Chakraview

India and Nepal armies: Brothers-in-Arms – Part 1

Photo: Indian Army Chief Gen. M M Naravane on a three-day visit to Nepal, where he received a Guard of Honour in the Nepal Army Headquarters Nov. 5

(Editor’s Note: The views are that of the author’s. For the writer’s other interests, read the credit line at the end of the article.)

By Lieutenant General Shokin Chauhan

The 1950–1951 invasion of Tibet by the People’s Liberation Army resulted in significant changes in the Chinese relationship with Nepal. China ordered restrictions on the entry of Nepali pilgrims and contacts with Tibet and increased its support for the Communist Party of Nepal, which was opposed to the Nepal monarchy.

Mao Zedong, from 1950 onwards, repeatedly said that Taiwan, Tibet, and Hainan Islands were Chinese territories and would be repossessed. The predominant trait in this claim was the advent of maps showing large parts of Korea, Indo-China, Mongolia, Burma (present-day Myanmar), Malaysia, East Turkestan (Xinjiang), (Sikkim) India, Tibet, Nepal, and Bhutan as Chinese territories.

In fact, Mao repeatedly stated publicly, that Tibet was the palm of a hand, with its five fingers as India‘s Ladakh, Sikkim, and North East Frontier Agency (Arunachal Pradesh), apart from Nepal and Bhutan,.

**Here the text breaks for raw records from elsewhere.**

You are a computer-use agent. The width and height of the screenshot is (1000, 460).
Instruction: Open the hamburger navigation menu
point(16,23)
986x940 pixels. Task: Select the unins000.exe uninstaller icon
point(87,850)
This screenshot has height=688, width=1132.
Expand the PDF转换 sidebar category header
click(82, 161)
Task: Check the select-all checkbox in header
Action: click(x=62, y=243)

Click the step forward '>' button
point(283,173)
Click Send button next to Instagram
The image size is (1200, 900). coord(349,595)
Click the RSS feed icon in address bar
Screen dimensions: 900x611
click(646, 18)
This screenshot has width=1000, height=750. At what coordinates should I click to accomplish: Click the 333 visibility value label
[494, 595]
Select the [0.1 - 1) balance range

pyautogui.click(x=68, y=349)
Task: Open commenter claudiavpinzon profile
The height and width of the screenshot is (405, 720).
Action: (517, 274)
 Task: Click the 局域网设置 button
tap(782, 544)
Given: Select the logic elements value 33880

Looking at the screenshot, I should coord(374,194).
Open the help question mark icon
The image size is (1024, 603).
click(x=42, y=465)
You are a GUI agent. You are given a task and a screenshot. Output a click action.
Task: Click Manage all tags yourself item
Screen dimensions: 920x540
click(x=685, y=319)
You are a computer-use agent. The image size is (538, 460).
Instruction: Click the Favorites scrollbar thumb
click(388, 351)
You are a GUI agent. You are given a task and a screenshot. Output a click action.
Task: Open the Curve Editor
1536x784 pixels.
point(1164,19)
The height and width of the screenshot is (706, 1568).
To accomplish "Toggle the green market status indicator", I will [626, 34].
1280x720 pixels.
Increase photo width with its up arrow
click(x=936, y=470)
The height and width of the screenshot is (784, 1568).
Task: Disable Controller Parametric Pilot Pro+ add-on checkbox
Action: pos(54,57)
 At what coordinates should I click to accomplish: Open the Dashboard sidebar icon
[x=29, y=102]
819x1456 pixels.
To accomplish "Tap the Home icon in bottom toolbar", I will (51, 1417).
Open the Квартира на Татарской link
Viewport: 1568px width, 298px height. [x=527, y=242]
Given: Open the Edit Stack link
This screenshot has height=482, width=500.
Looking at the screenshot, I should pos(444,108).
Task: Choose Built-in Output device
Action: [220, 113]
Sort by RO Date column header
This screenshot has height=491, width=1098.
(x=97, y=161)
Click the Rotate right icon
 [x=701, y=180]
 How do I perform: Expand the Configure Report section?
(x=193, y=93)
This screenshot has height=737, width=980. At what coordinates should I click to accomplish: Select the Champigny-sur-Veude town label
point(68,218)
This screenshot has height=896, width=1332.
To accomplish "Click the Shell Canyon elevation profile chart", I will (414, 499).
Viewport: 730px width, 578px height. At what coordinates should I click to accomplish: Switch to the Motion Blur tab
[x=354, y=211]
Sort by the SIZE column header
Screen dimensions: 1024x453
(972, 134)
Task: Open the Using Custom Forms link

This statement of Mao worried King Tribhuwan Bir Bikram Shah of Nepal, who invited an Indian Military Mission (IMM) to Nepal for reorganising and modernising his army. Before King Tribhuvan’s takeover, Nepal had no regular army or soldiers. They were kept part-time and when not on duty followed other professions. Periodically, they were called for parades in Kathmandu. This army was ill-equipped and ill-paid.

The IMM arrived at Kathmandu on Feb. 28, 1952 and was tasked to assist in the reorganisation of the Nepali Army, formulating defence plans against internal and external threats, and improving intelligence and administrative establishments. The IMM was considered a sell out to India, by various political parties including the B. P. Koirala faction of the Nepali Congress.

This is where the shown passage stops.